Please repeat exactly the lines from the one containing "Task: Click the favorites star icon" through the last line of the records below, both included, and leave out any pictures.
───── Exercise data
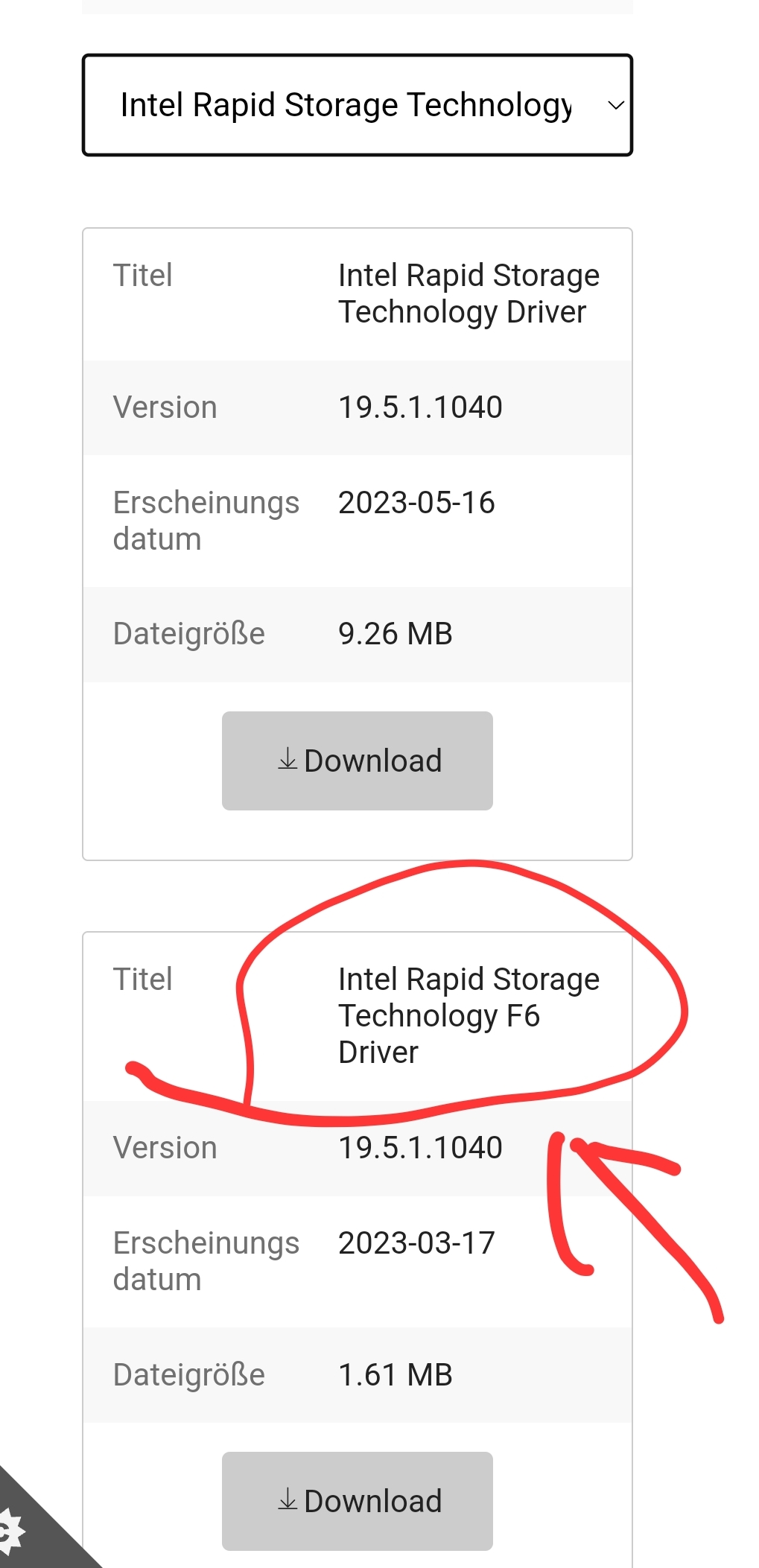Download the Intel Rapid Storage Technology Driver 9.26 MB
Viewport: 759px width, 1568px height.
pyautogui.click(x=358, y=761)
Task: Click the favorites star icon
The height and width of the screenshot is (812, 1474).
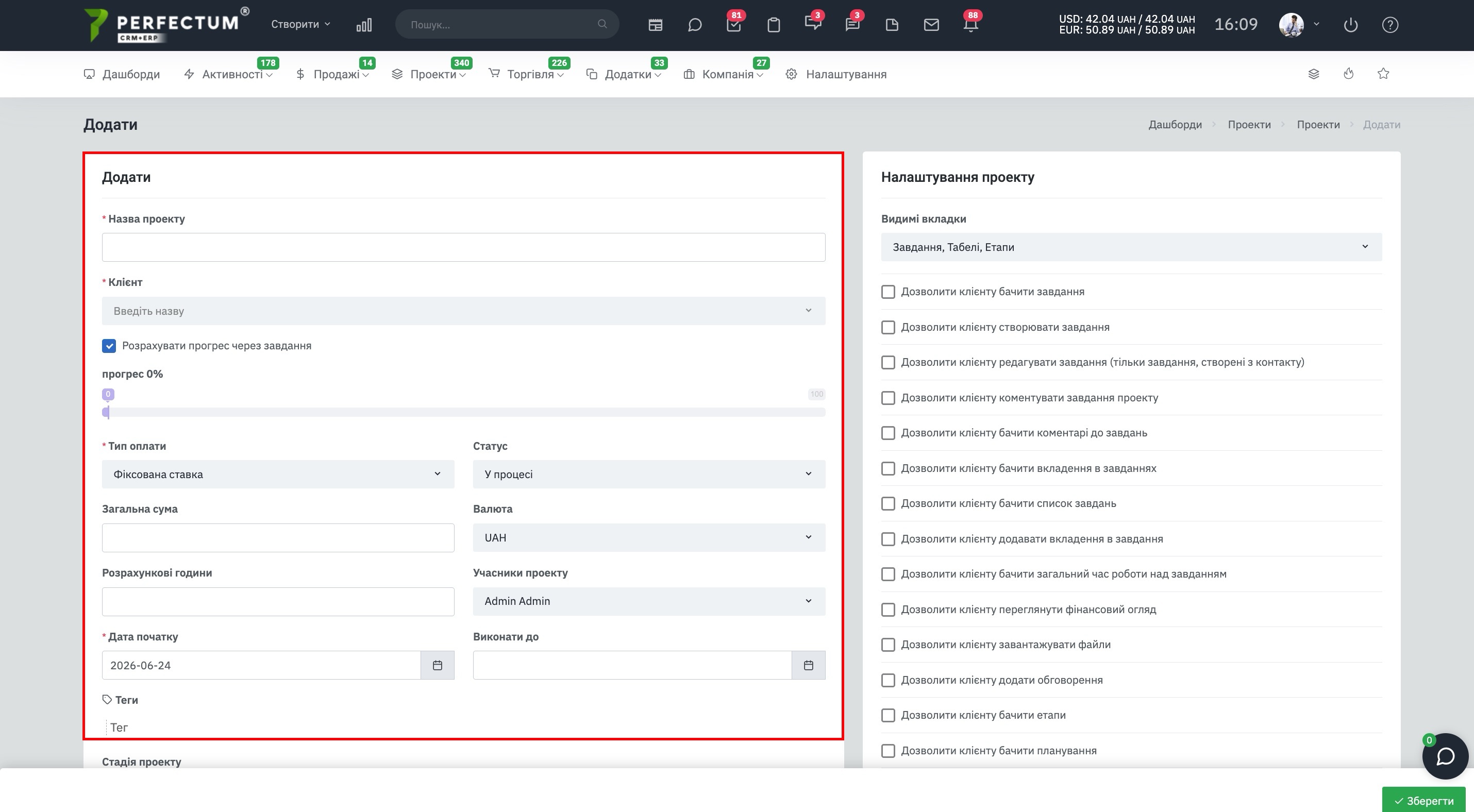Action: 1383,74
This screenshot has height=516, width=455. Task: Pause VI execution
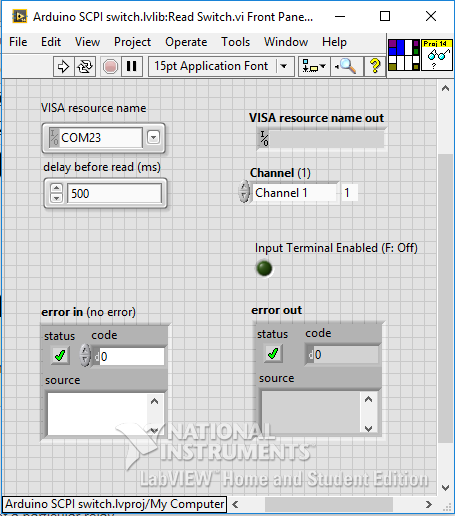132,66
──────────
- Solution to this task:
Task: Click the favorites star icon
The height and width of the screenshot is (812, 1474).
Action: 1383,74
This screenshot has height=516, width=455. Task: Pause VI execution
132,66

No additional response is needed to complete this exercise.